Un artículo de Josep Maria Aguiló

Gustavo Adolfo Bécquer.
Gustavo Adolfo Bécquer.

Uno de los poemas quizás más conocidos de Gustavo Adolfo Bécquer es la rima LXVI, no sólo por su desolado tono existencial, sino también porque uno de sus versos finales daría nombre, años después, al quinto libro publicado en su momento por Luis Cernuda.

La segunda estrofa de aquella rima becqueriana concluía así: «En donde esté una piedra solitaria/ sin inscripción alguna,/ donde habite el olvido,/ allí estará mi tumba».

Y el título del citado poemario cernudiano sería, precisamente, Donde habite el olvido, un volumen que empezaba, además, con un poema que nacía y se desarrollaba a partir de ese mismo verso.

«Donde habite el olvido,/ En los vastos jardines sin aurora;/ Donde yo sólo sea/ Memoria de una piedra sepultada entre ortigas/ Sobre la cual el viento escapa a sus insomnios», sentenciaba Cernuda en este bellísimo texto, en donde aparecía también, por otra parte, el inmenso dolor que puede provocar a veces el sentimiento amoroso.

En ese sentido, podríamos añadir que si Bécquer fue, muy posiblemente, el mayor poeta romántico español del siglo XIX, Cernuda fue a su vez, implícitamente, uno de los grandes poetas románticos del pasado siglo, más allá de su pertenencia a la Generación del 27 o de la variedad y riqueza conceptual de toda su obra.

Todo ello, sin olvidar que Cernuda admiró a Bécquer ya desde su primera juventud y que, no haría falta decirlo, reivindicó su poesía y su figura siempre que tuvo ocasión.

Esa conexión más allá del tiempo y del espacio me ha alegrado siempre de una manera muy especial, supongo que en gran medida porque Bécquer y Cernuda son dos de mis poetas favoritos desde mi adolescencia; una fascinación que sigue todavía intacta a día de hoy.

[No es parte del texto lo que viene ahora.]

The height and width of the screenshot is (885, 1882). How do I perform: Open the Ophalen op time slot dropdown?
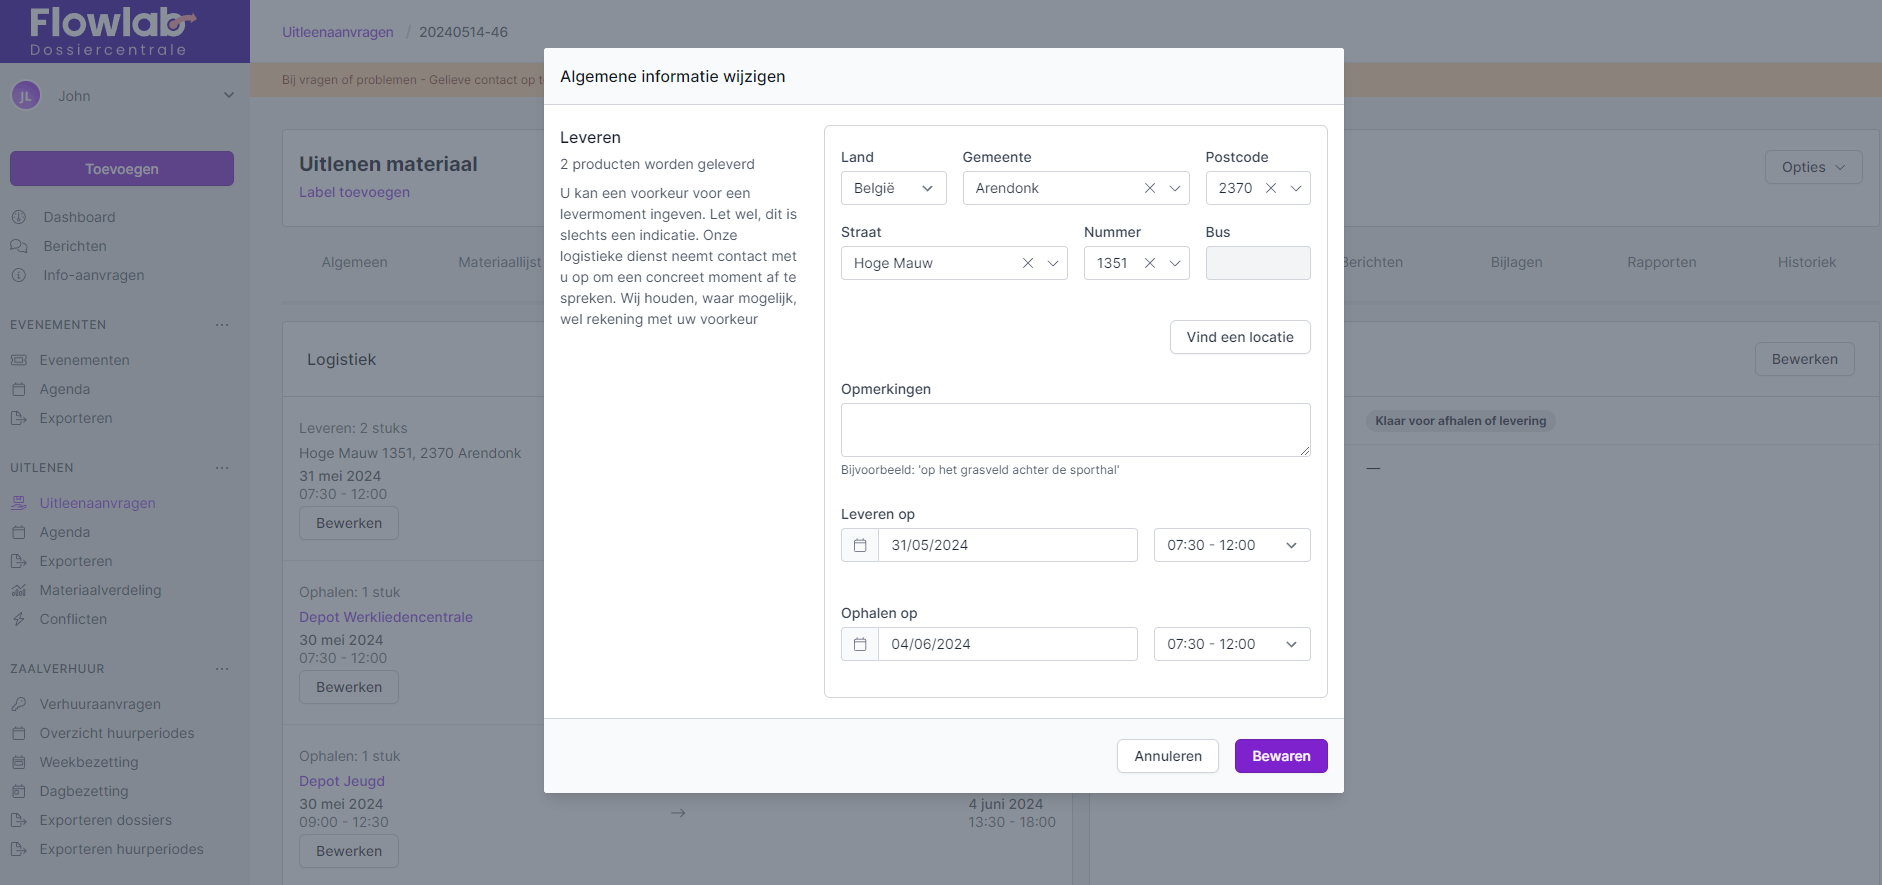point(1231,644)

Siendo consciente de que, en general, resulta prácticamente imposible poder resumir en unas pocas líneas los motivos de nuestra posible admiración por un poeta, un músico, un cineasta o un filósofo, en este caso concreto diría que siempre que he leído a Bécquer y a Cernuda me he sentido especialmente acompañado, a pesar de que, paradójicamente, la soledad y el desamparo están presentes en muchos de sus poemas.

Pero leerles nunca cansa ni desanima, en primer lugar por el poder cautivador que tienen sus palabras y sus imágenes, y, en segundo lugar, porque casi nunca deja de aparecer en sus textos un rescoldo —un verso— de luz o de esperanza, que atempera su pesar, su nostalgia o su melancolía.

Así ocurre en el que quizás sea mi poema de Cernuda más amado, que además también forma parte de Donde habite el olvido. «Adolescente fui en días idénticos a nubes,/ Cosa grácil, visible por penumbra y reflejo,/ Y extraño es, si ese recuerdo busco,/ Que tanto, tanto duela sobre el cuerpo de hoy», afirma al inicio de esta composición, con un primer verso para mí tan evocador como inolvidable, que tal vez sea, además, uno de los más hermosos que se han escrito nunca en castellano.

Aun así y volviendo al sentir quizás más profundo de los dos maestros del artículo de hoy, es posible que Bécquer y Cernuda estuvieran en lo cierto y que nuestro destino último sea, querámoslo o no, formar parte de aquel lugar abandonado y solitario del que nos hablaban; pero también es posible que, como en nuestra adolescencia, haya finalmente un lugar luminoso y acogedor en el que poder descansar, más allá del silencio y la penumbra, más allá del olvido y la tristeza.